**SELECTED EXCERPT**:
──────────────────────────────

Still, Samson’s songs often doubt, or at least call into question, their capacity to cross through this daunting alterity, this public divide we all seem to share. In “Pampheleteer,” he repurposes a line from Ralph Chaplin’s famous 1915 union anthem, “Solidarity Forever,” turning political call into a lament for lost love:
Sing, “Oh what force on earth could be weaker than the feeble strength of one” like me remembering the way it could have been. (37)
As tempting as it might be smart to re-appropriate Herbert Marcuse’s collision of revolution and Eros to explain the doubled trope here, I think it’s better to see the feeling represented in these lines as an unsteady amalgam of alienation and community. The inherent weakness of failed or failing desire becomes what binds us, erotically and socially becomes a name for the absence we all appear, in a kind of contingent solidarity, to feel. In this song and in “Virtute,” that strength in weakness depends on the shortfall not only of memory – of knowing for certain what might have been – but also of re-membering, of picking up the disparate pieces of a civic body in disarray: cats, friends, acquaintances, lovers . . . all the inhabitants of a particular home or place or city, whether hated or great.

          Last night’s concert included two on-stage interviews with John K. Samson by novelist Keith Maillard, the current chair of UBC’s Creative Writing program. When Maillard asked about how he composes his songs, Samson remarked on his slowness, on the agon-like struggle he goes through writing and finishing songs. He said something close to: “The process of trying to remember how to write a song is how the song gets written.” Again, it’s the sometimes effortful reconstituting of failing memory that’s key in his conception. Samson’s songs both thematize and enact the approach of expression, of saying something, to the constantly retreating and collapsing edges of language, the unsayable. Part of his humility, I think, is a recognition of a pathos of the failure of meaning at the core of the lyrical. As one of his characters, a broken-hearted dot-com entrepreneur, puts it in a one-sided overheard plea to an former lover, “So what I’m trying to say, I mean what I’m asking is, I know we haven’t talked in a while, but could you come and get me?” (77). A lyricism of the colloquial emerges in these lines through missed connections, through tentatively expressing the desire to be heard and to make contact with someone else. Community, that is, starts to consist in desire rather than realization, in the mutual recognition of our absences, as both speaker – or singer – and listener. We start to empathize across, and because of, our mutual distances. When in another lyric Samson obliquely defines his poetics, his practice of making, in terms of utility and labour (“Make this something somebody can use” [86]), the insurmountable ambiguities of everyday language convert into common weakness, into lyric public address.
           (I have left out specifically discussing the deftly crafted, mercurial imagery and evocatively kiltered phrasings that are hallmarks of his style. Most of what I’ve cited above are examples of moments of colloquial diffusion rather than of poeticism. But he’s great, trust me. Take a close look at any of his lyrics. You’ll see what I mean.)

Book
Samson, John K. Lyrics and Poems 1997-2012. Winnipeg: Arbeiter Ring Publishing, 2012.

──────────────────────────────

**Collection entries**:
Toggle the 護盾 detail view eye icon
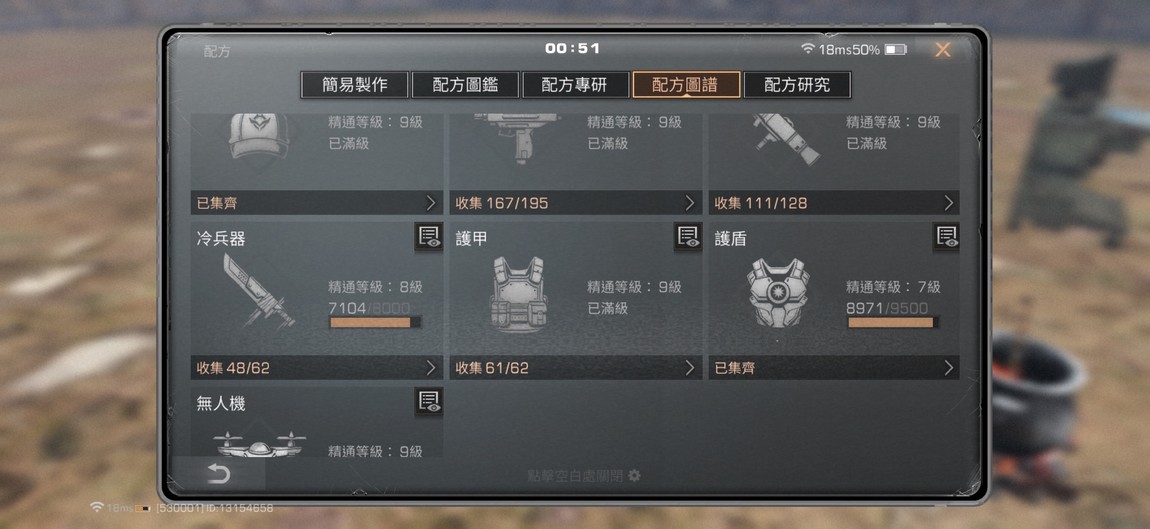Image resolution: width=1150 pixels, height=529 pixels. (946, 237)
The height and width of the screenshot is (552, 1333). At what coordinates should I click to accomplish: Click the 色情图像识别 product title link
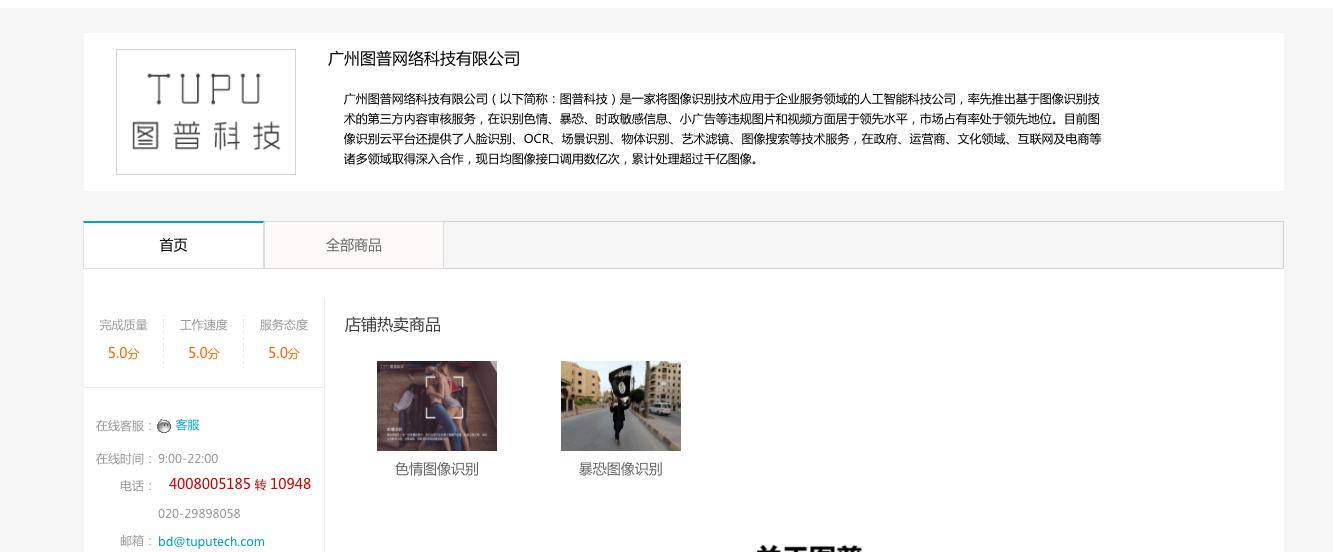point(437,469)
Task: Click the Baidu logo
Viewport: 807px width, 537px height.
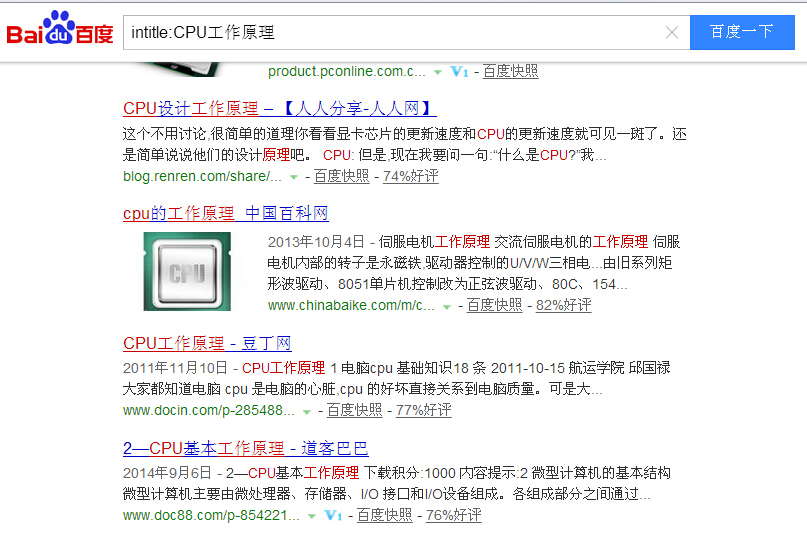Action: [x=60, y=31]
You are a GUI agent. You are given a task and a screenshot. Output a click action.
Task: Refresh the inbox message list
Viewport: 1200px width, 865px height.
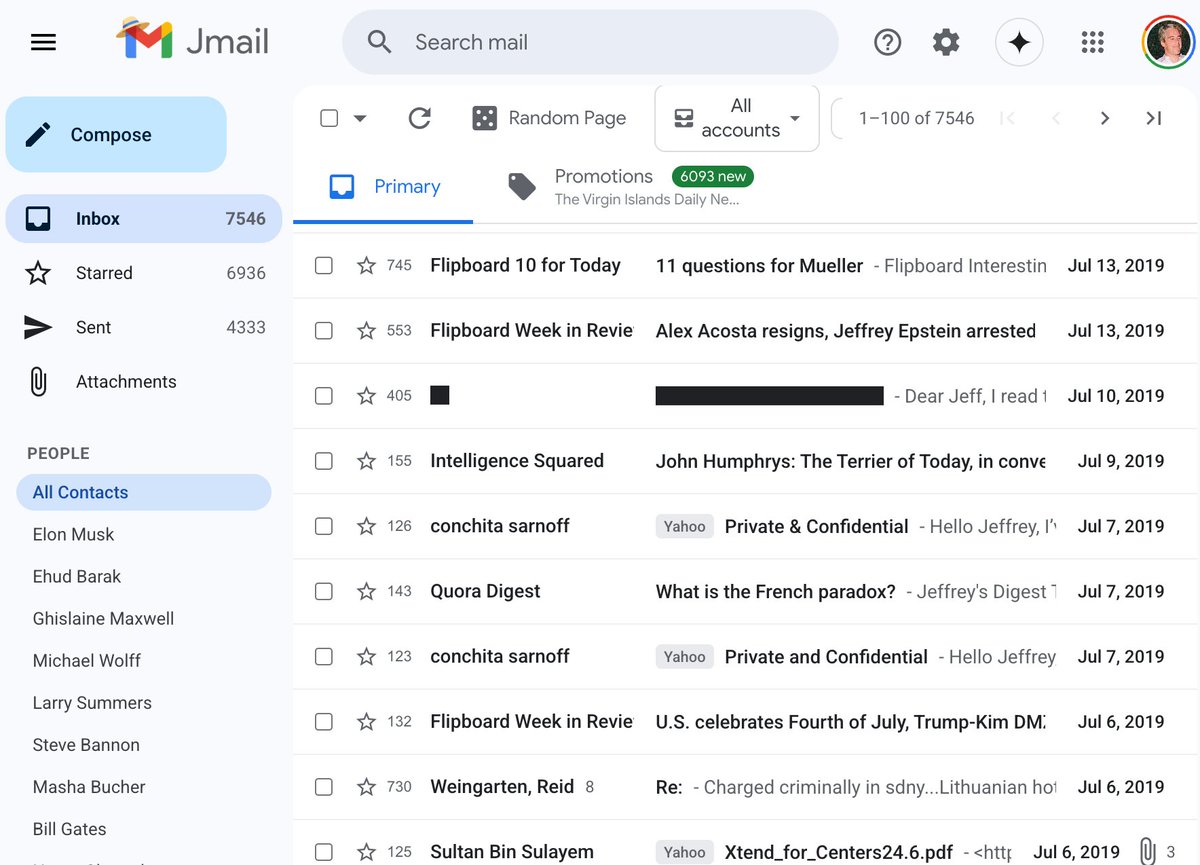pyautogui.click(x=420, y=118)
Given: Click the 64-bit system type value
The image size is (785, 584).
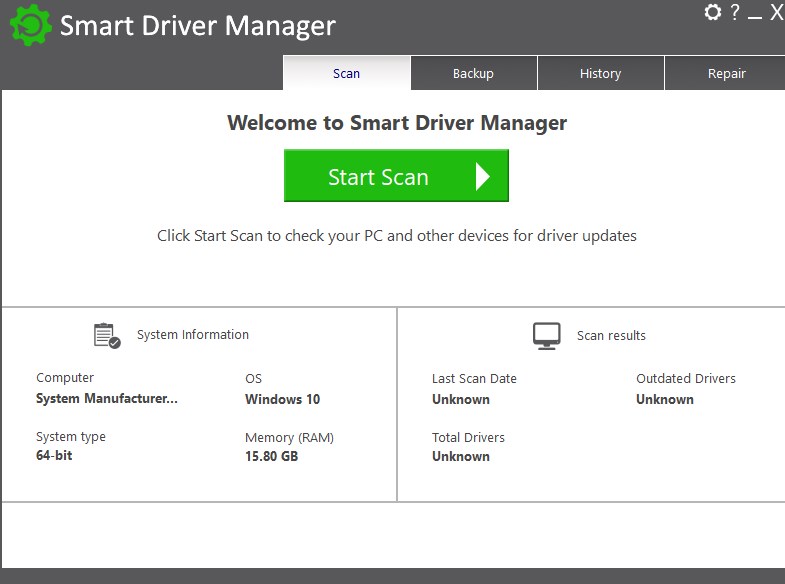Looking at the screenshot, I should pos(54,455).
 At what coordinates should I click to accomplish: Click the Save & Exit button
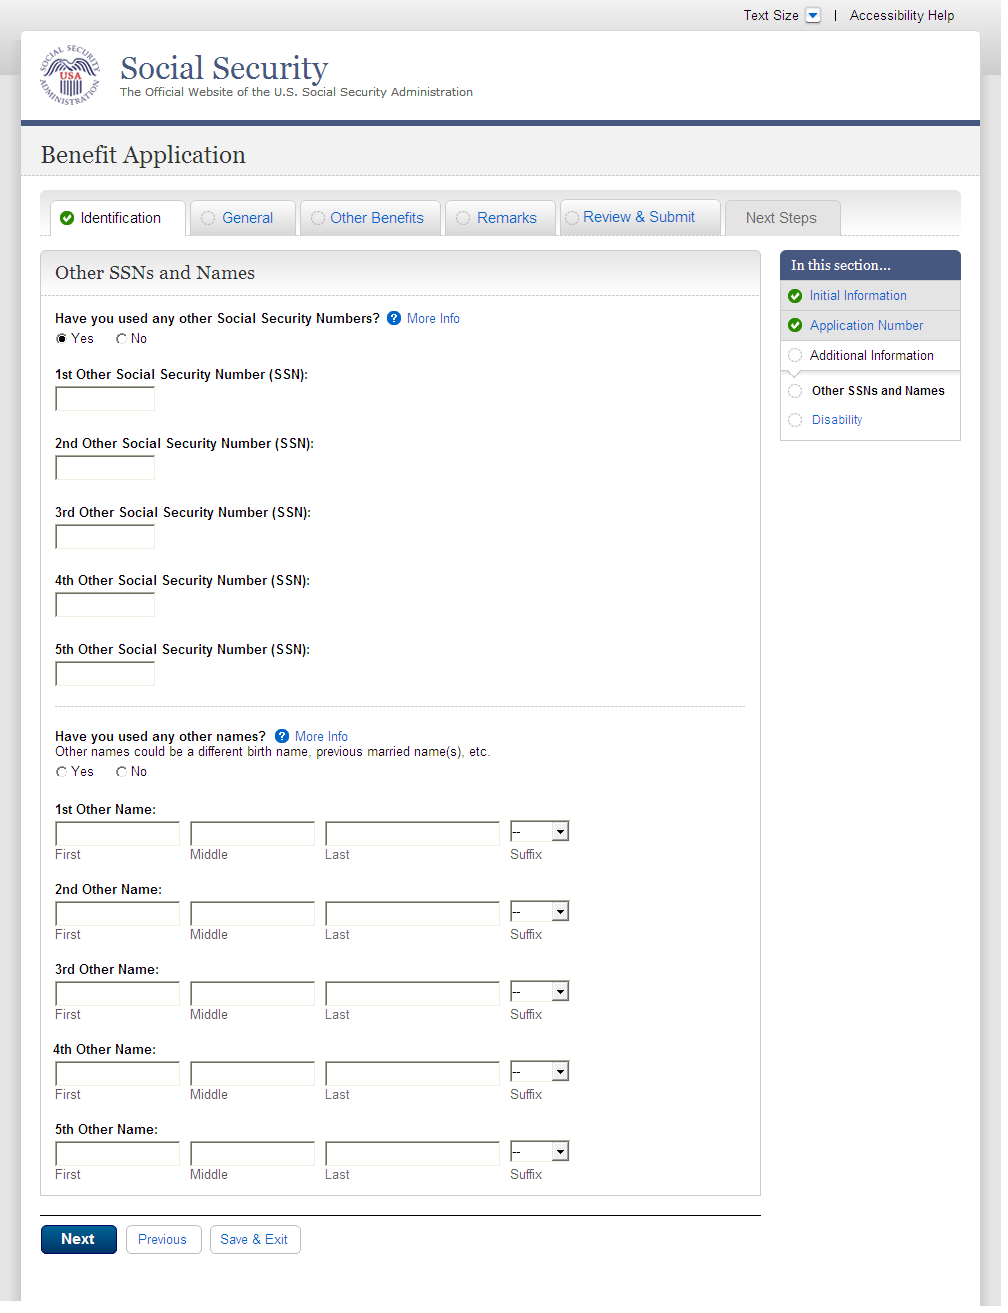coord(254,1240)
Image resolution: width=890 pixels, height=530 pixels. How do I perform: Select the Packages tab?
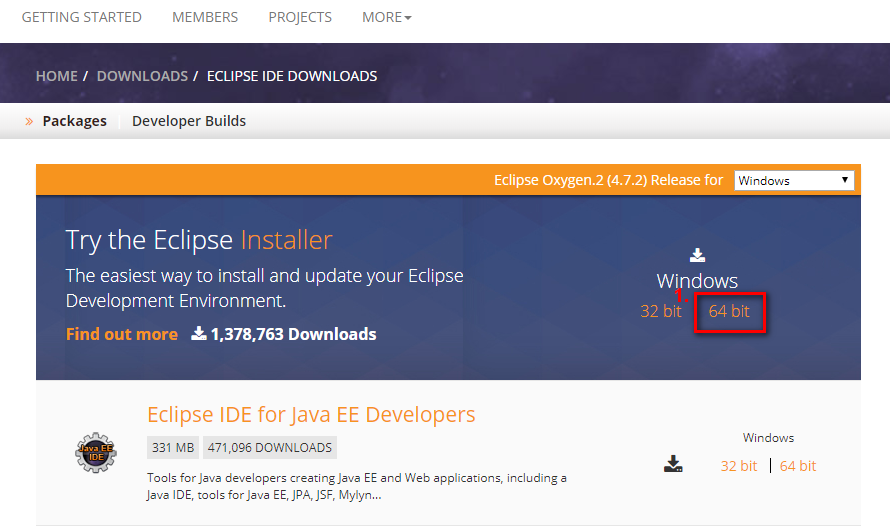click(x=74, y=121)
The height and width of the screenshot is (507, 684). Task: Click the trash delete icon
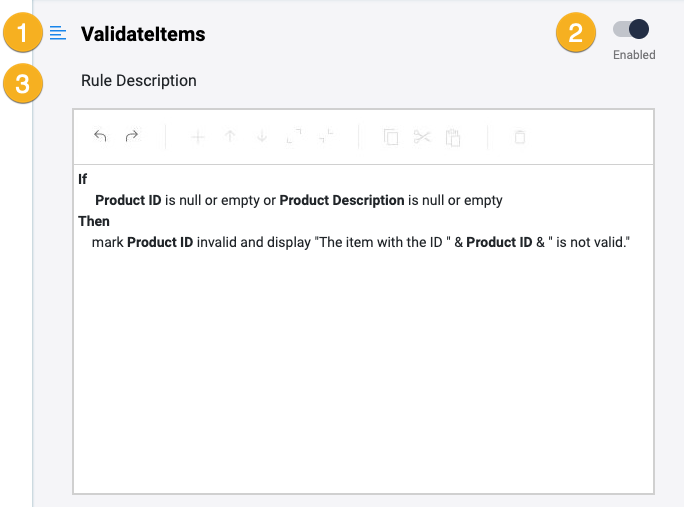pos(520,137)
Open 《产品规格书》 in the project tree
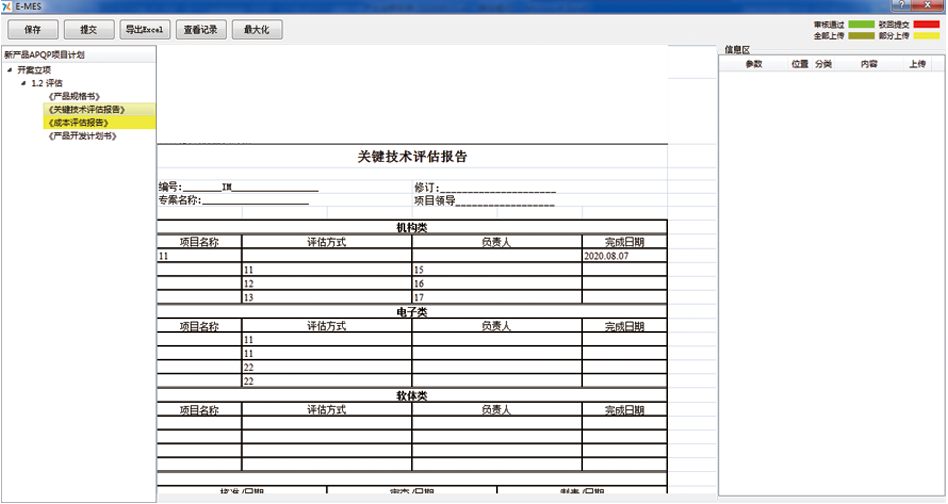Image resolution: width=948 pixels, height=504 pixels. coord(73,96)
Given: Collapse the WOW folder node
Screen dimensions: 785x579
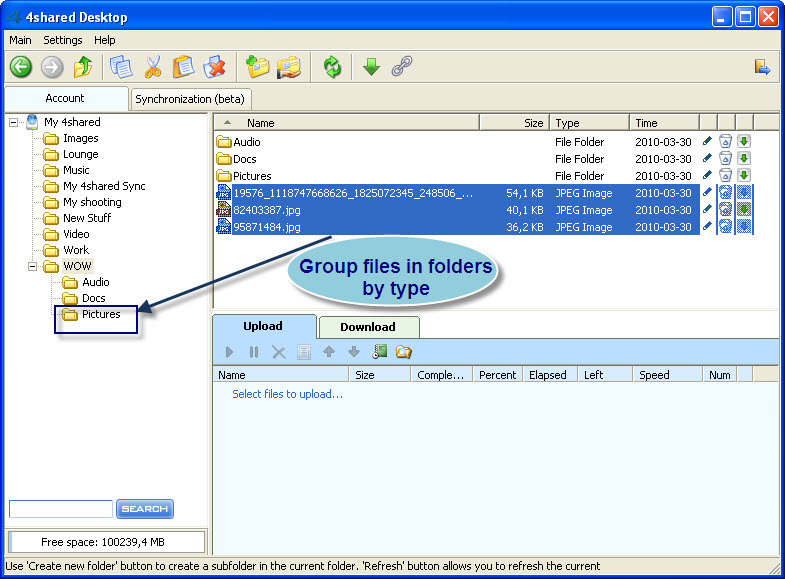Looking at the screenshot, I should point(32,266).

──────────────────────────────

**REQUIREMENT 1**: Could you write out everything in the essay on John K. Samson's lyrics from "(I have left" down to "Ring Publishing, 2012.", switching "imagery" to "metaphor"?
**REQUIREMENT 2**: Why does the essay on John K. Samson's lyrics say that the effortful reconstituting of failing memory is key to his conception of songwriting?

**SOLUTION 1**:
(I have left out specifically discussing the deftly crafted, mercurial metaphor and evocatively kiltered phrasings that are hallmarks of his style. Most of what I’ve cited above are examples of moments of colloquial diffusion rather than of poeticism. But he’s great, trust me. Take a close look at any of his lyrics. You’ll see what I mean.)

Book
Samson, John K. Lyrics and Poems 1997-2012. Winnipeg: Arbeiter Ring Publishing, 2012.

**SOLUTION 2**: When Keith Maillard asked him in an on-stage interview how he composes, Samson described his slow, agon-like struggle to write and finish songs. He said something close to "The process of trying to remember how to write a song is how the song gets written."